Here's a face only a mother could trust. In other words, don't try to raise a buck!

OK, fellow goat enthusiasts, here’s the second half of my discourse concerning some reconsidered dos and don’ts of keeping caprine critters. As those of you who read Part 1 will likely recall, I’ve already discussed the number of does that (I think) make up the perfect farmstead herd, told you how to avoid the pitfalls of “goatflation,” recommended qualities to look for when buying a good milk animal, and advised you on where to keep your newly acquired charges once you get them home. (If you haven’t looked at the first half of this feature, see Raising Goats: Strategies for Success.)

And now that the preliminaries are out of the way, we can get on to some of the finer points of raising goats, namely, breeding, milking, kid care, and home veterinary treatment. But before we launch into those subjects, let me reiterate something I said in Part 1: The following hints (most of which I’ve learned the hard way!) are meant only as suggestions, not as steadfast rules, to help you discover the most efficient and simplest means of rearing and handling your own milkers.

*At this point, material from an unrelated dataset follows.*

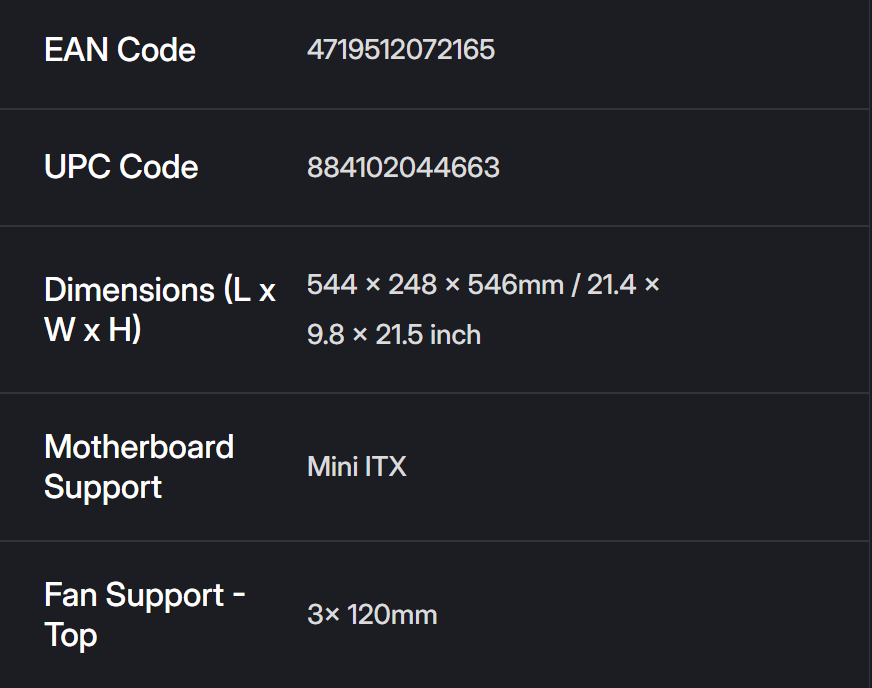
Task: Click the 'W x H)' label line
Action: [93, 330]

Tips for Breeding Goats (Don’t Keep a Buck)

I used to tell folks to keep a buck around their homestead for breeding purposes. Now, however–having long tried in vain to deal with the cantankerous nature and malodorous scent of the male goat–I have to retract that bit of poorly conceived advice, and offer in its place another, much more sensible, plan!

Why not get together with half a dozen or so other nanny owners in your community, and pool all of your resources to buy one exemplary buck that can serve all of your does? Then–and this is the tricky part!–see if you can’t talk one of those other goat lovers into boarding (with the expenses shared by everyone, of course) “old whisker face” on his or her farm. Naturally, you’ll have to go to the trouble of hauling your does over to this benevolent neighbor’s barn at breeding time, but–take my word for it–that’s a very small price to pay for keeping your backyard clean-smelling!